● Exercise data
————————
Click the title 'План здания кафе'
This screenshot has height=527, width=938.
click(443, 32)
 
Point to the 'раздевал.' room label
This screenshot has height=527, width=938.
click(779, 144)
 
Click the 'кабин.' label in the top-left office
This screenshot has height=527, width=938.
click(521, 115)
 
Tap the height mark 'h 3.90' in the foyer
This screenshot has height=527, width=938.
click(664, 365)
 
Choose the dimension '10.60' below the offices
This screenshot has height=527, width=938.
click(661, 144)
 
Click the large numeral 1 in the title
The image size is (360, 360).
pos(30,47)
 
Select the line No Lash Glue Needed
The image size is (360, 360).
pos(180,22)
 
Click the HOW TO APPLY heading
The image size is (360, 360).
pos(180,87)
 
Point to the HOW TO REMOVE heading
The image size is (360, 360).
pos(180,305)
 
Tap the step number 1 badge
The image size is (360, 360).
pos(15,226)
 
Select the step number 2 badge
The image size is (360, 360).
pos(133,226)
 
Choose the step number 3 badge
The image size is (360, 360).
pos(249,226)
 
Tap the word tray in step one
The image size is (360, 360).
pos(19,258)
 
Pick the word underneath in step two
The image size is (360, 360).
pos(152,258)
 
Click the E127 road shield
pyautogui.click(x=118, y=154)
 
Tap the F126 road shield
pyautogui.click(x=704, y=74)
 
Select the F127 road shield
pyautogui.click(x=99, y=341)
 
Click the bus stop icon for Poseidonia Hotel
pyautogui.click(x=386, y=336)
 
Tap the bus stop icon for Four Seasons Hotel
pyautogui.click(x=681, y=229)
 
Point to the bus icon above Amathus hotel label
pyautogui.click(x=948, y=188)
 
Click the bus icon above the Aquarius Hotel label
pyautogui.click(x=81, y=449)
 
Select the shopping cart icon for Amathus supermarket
————————
● What is being asked
Copy the records from the line that contains "Tap the F126 road shield" through the end of the records, renaming "road shield" to "route marker" wherever it occurs and leaving everything else unchanged.

● Answer to this exercise
Tap the F126 route marker
pyautogui.click(x=704, y=74)
 
Select the F127 route marker
pyautogui.click(x=99, y=341)
 
Click the bus stop icon for Poseidonia Hotel
pyautogui.click(x=386, y=336)
 
Tap the bus stop icon for Four Seasons Hotel
pyautogui.click(x=681, y=229)
 
Point to the bus icon above Amathus hotel label
pyautogui.click(x=948, y=188)
 
Click the bus icon above the Aquarius Hotel label
pyautogui.click(x=81, y=449)
 
Select the shopping cart icon for Amathus supermarket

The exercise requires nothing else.